Come è cambiato il mondo del gusto in questi anni?
«Oggi è difficile mangiare male, si sono fatti passi da gigante in termini di tecnica, cottura, igiene (un tempo nelle cucine scorrazzavano allegramente gli scarafaggi), ma quello che sgomenta è l’insulsaggine, la follia di certi accostamenti e impiattamenti. Siamo lontani da quando buttavano tutto dalla padella dentro al piatto, ma ora rasentiamo l’eccesso e ti arrivano i piatti freddi perché in cucina li intarsiano come fossero miniature».
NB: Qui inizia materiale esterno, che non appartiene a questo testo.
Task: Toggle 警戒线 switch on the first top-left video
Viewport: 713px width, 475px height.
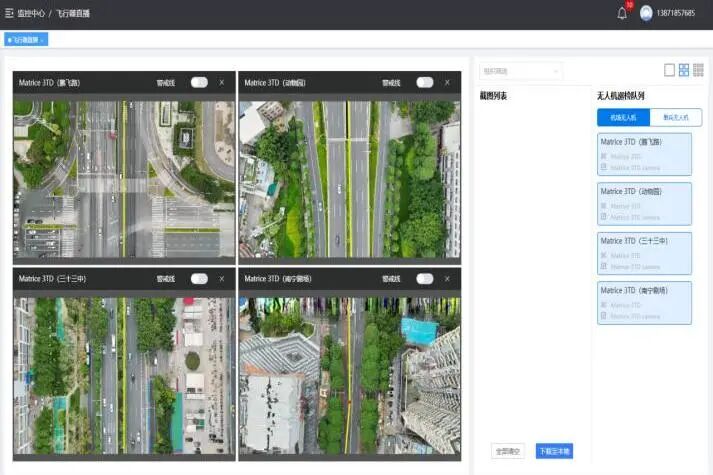Action: (199, 82)
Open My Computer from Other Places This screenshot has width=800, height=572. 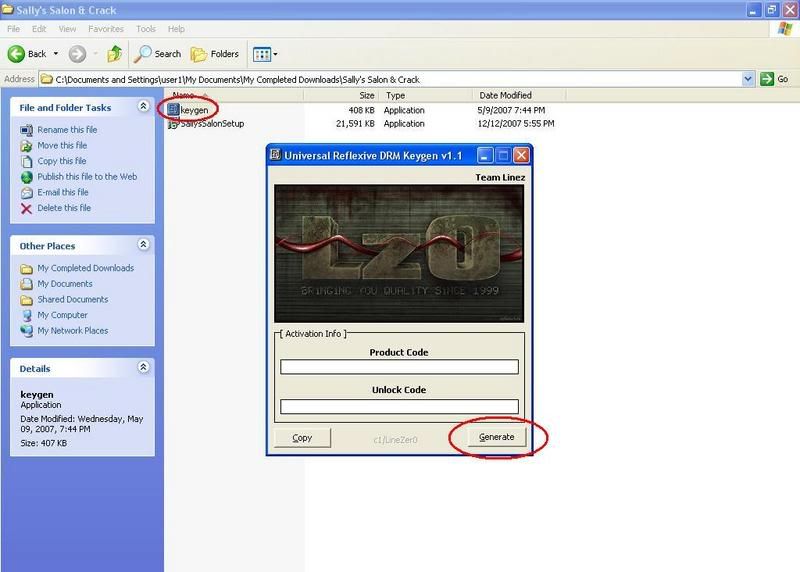point(63,315)
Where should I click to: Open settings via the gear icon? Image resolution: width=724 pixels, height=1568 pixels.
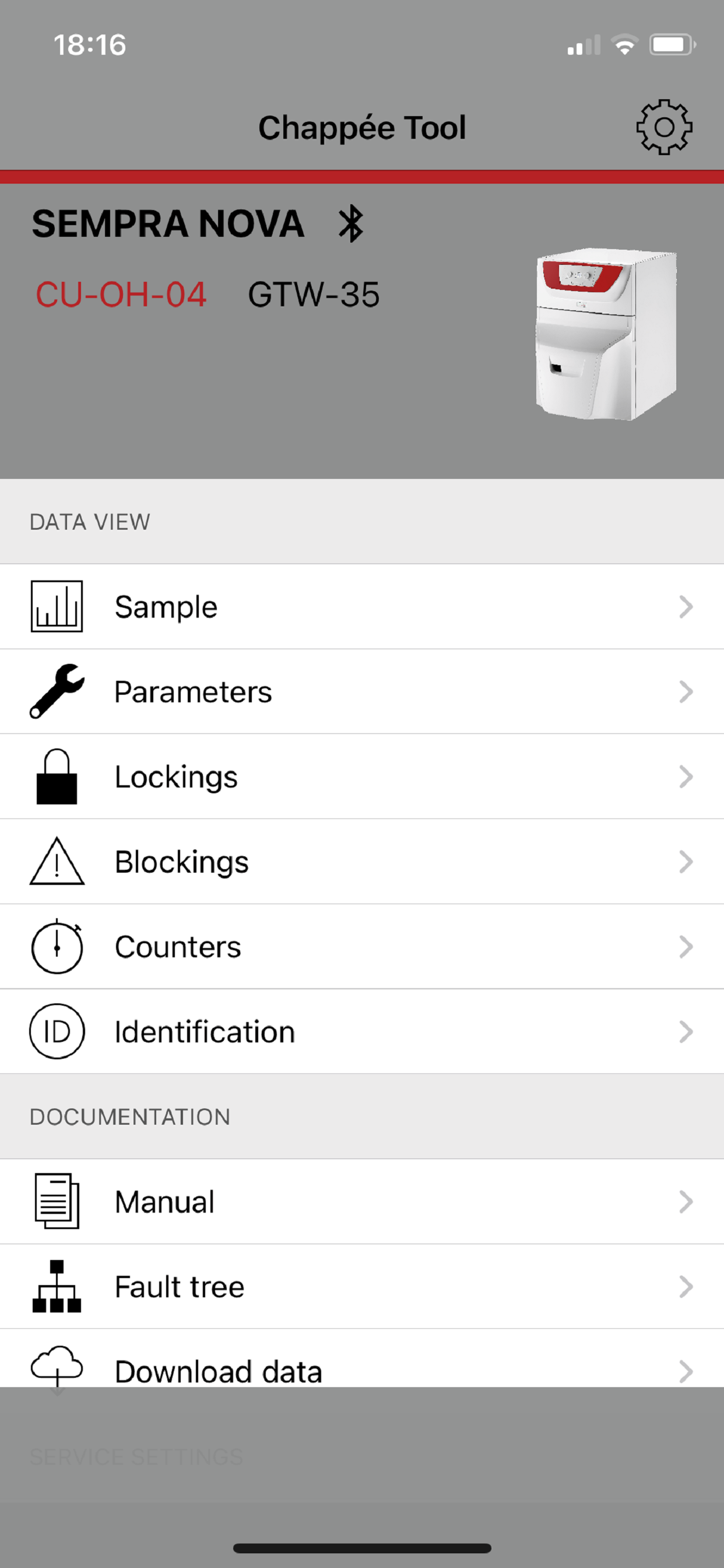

Le cose più detestabili di un ristorante?
«La mancanza di parcheggio, i profumi artificiali — compresi i fiori dall’odore invadente — e i menu degustazione, che ti fanno mangiare quello che piace al cuoco e non quello che piace a te».

L’indirizzo ideale?
«Piccolo, romantico, ma non galeotto; a conduzione familiare, con servizio buono, ma non opprimente e un’atmosfera elegante, ma cordiale».

Come sceglie i ristoranti da recensire?
«Non seguo mai le mode, lascio passare almeno un anno prima dall’apertura e soltanto quando un locale è consolidato lo provo. Non mi annuncio, prenoto con un nome fasullo e giungo inatteso come un cliente qualunque e sempre pagante».

Il sogno nel cassetto?
«Il remake come attore di Qualcuno sta uccidendo i più grandi cuochi d’Europa nel ruolo che fu di Robert Morley, critico gastronomico accusato di ammazzare gli chef secondo la loro specialità: uno cotto in un forno a 450°, un altro affogato nella vasca delle aragoste, un altro ancora con la testa fracassata nella presse à canard… ».

Quando il cinema ha saputo raccontare meglio il cibo?
«In tre film: Il pranzo di Babette, dove grazie a un solo pranzo un gruppo di accidiosi protestanti si converte alla sensualità e alla gioia di vivere; L’albero degli zoccoli per la celebrazione dei prodotti della campagna; Ratatouille, in cui viene poeticamente celebrata la cucina della memoria».

Ha dichiarato che adora mangiare e mangiare tanto. C’è un piatto che detesta?
«I pomodori gratinati, che mi ricordano le pensioncine della mia infanzia al mare, le rape rosse, il fegato di vitello grigliato e i vini da dessert. Sui dolci bevo acqua o un superalcolico».

Il suo buen retiro?
«Mozzio di Crodo in Val d’Ossola: 90 abitanti, qualche vacca, due alberghini stagionali e splendidi formaggi d’alpeggio. Una delizia».

Raspelli, grasso è bello?
« Macché! Solo nei dipinti di Botero, che ha fatto del grasso il simbolo di una bellezza libera da ogni stereotipo. Altrimenti è una condanna. Suor Germana diceva che la gola è un peccato mortale che si sconta vivendo. Anch’io ritengo che la gola sia un peccato, ma dico: chi se ne frega!».